Thursday, 14 February 2008

Bloody scooters

I find myself developing a loathing of scooters and their riders.

I don’t mean that in a mods and rockers kind of way. Funnily enough proper scooterists, the guys who run old Lambrettas and Vespas, and bikers rub along quite happily these days.

They even turn up at the same rallies and shows, we pass them on the roads to the coast, playing a kind of group leap-frog as they pull over at the roadside one breakdown after another. There is a kind of respect for their perversity in choosing a vehicle that is so mechanically unsuitable for long distance riding.

The scooter riders I loathe are the hoards of non-riders in London who have taken to two wheels to avoid the congestion charge and the horrors of public transport.

On the road they are a liability. Perhaps because they are supposedly easy to ride ‘twist and go’ machines, it is assumed that no training or skill is required. Or fucking common-sense either. So I constantly find them overtaking on the inside, cutting me up and generally entrenching the already homicidal feelings of four wheel users towards anyone on two.

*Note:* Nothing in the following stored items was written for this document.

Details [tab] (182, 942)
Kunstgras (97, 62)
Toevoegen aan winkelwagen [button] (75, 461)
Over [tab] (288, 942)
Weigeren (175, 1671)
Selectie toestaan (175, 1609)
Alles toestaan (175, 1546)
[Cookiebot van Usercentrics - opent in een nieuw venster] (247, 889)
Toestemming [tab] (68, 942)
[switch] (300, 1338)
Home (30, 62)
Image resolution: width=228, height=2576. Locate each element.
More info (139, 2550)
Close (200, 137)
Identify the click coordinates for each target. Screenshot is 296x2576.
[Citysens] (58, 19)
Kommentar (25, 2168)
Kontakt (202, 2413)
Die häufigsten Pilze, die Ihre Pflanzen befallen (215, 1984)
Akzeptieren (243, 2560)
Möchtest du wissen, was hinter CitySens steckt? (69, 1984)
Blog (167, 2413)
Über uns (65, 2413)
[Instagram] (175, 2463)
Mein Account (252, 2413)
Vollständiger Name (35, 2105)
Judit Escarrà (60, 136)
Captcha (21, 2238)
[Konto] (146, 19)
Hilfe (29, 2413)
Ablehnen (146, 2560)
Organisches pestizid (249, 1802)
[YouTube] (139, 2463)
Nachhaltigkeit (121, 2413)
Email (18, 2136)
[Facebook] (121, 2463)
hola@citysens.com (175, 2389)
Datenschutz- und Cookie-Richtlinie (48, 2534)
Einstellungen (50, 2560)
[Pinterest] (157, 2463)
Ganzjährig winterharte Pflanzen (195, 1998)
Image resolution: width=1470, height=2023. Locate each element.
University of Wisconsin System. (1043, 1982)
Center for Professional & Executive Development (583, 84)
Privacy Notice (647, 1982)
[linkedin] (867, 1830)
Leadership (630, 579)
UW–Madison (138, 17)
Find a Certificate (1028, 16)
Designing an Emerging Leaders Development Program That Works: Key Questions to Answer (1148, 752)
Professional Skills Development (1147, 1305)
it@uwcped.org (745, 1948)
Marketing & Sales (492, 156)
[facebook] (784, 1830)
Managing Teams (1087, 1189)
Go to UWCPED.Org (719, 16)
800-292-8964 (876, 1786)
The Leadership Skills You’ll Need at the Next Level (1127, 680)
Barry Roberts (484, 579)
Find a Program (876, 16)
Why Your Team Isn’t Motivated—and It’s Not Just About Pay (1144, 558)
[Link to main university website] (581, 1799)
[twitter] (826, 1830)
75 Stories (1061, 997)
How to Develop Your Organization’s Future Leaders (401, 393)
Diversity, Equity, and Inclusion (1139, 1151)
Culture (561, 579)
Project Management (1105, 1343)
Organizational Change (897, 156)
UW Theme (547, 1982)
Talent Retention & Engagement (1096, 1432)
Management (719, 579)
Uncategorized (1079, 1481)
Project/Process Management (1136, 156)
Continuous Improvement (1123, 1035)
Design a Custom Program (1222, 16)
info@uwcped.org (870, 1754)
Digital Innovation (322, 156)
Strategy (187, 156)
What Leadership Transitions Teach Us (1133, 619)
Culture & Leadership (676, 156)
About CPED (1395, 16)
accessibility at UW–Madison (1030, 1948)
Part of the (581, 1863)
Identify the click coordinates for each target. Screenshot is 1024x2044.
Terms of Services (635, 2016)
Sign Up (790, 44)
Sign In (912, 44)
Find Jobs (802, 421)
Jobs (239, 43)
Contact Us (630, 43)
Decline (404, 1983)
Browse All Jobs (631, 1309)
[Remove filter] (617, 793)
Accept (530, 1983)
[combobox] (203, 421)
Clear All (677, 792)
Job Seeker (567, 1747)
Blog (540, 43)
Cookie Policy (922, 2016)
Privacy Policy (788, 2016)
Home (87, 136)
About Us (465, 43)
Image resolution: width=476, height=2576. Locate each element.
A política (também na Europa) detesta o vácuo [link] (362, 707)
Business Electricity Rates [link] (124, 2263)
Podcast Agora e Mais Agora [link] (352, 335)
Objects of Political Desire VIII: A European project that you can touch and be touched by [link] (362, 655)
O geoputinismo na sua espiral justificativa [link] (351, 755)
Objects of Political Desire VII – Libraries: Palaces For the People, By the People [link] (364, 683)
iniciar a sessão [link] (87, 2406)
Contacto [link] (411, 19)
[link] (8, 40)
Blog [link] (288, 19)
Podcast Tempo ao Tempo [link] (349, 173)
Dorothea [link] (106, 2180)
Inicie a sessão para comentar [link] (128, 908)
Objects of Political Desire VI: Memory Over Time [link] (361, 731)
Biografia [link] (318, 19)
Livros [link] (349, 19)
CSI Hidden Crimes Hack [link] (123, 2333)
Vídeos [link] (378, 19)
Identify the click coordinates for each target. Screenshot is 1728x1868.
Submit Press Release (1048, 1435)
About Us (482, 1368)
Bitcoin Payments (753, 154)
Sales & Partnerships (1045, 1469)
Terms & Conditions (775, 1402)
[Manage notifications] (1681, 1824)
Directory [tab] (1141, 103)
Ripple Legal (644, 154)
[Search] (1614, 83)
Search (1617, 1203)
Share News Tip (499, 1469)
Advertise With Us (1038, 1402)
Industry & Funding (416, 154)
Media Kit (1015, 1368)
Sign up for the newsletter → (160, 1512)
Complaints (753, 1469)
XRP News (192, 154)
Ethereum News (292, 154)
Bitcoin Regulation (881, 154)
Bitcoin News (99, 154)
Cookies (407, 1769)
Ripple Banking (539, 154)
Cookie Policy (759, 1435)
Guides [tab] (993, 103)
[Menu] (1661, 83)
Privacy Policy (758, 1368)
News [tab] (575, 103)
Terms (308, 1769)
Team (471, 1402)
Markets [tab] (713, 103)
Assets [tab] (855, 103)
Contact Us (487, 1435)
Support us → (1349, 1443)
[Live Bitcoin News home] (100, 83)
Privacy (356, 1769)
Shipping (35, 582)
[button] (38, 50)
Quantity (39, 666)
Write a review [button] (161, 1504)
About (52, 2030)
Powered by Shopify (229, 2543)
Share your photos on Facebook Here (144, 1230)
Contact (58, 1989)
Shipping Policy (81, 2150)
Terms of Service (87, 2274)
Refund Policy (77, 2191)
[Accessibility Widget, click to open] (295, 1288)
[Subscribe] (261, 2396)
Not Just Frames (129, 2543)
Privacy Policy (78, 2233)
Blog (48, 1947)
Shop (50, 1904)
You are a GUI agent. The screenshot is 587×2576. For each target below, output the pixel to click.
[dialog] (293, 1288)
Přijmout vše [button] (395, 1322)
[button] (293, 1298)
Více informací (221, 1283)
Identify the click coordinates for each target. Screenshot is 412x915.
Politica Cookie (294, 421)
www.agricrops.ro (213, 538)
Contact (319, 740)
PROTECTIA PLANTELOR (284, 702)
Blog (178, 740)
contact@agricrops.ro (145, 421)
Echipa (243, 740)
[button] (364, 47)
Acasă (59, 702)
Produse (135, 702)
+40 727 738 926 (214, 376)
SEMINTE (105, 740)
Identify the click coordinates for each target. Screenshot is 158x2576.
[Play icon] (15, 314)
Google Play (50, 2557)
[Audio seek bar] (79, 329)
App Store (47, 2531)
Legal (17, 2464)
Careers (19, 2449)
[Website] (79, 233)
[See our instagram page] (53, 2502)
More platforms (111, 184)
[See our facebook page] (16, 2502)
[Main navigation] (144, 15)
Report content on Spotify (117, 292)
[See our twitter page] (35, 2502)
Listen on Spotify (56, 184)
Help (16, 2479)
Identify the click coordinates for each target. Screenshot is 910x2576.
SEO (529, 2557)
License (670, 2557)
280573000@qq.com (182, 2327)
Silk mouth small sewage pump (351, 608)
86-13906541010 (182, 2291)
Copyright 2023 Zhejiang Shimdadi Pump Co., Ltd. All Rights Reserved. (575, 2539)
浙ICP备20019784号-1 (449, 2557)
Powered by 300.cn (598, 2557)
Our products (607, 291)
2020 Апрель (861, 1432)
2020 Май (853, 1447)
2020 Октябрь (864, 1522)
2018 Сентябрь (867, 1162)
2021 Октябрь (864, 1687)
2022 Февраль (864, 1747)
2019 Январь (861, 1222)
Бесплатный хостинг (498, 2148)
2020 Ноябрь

It gets worse when they come to park.

Despite the massive increase in scooters, the London boroughs have not increased the number of bike-parks as this would mean turning over car parking spaces and losing revenue. So bikes and scooters are jammed in solid next to each other in the few bike-parks available. The scooters have no prop stands, and this along and with the engine over the rear-wheel, means they often can take up as much width as the heaviest touring bike.

The riders have no sense of biking etiquette or camaraderie: Four times now I’ve come back to my bike to find it damaged by scooters jammed in solid alongside it. I’ve had my speedo smashed, a mirror cracked, my number-plate broken in half and now scratches put down the side of my exhaust. And never once a note of apology or contact details left. On the other-hand I damaged a bike I was parked alongside last year. I felt mortified and obligated to do the right the thing. It cost me about £200 and a bottle of Jack Daniels, but I would expect any other biker to do the same in return.

Why don’t these tossers just learn to ride and get themselves a little trail bike for the city? Or better still, stay on the bus?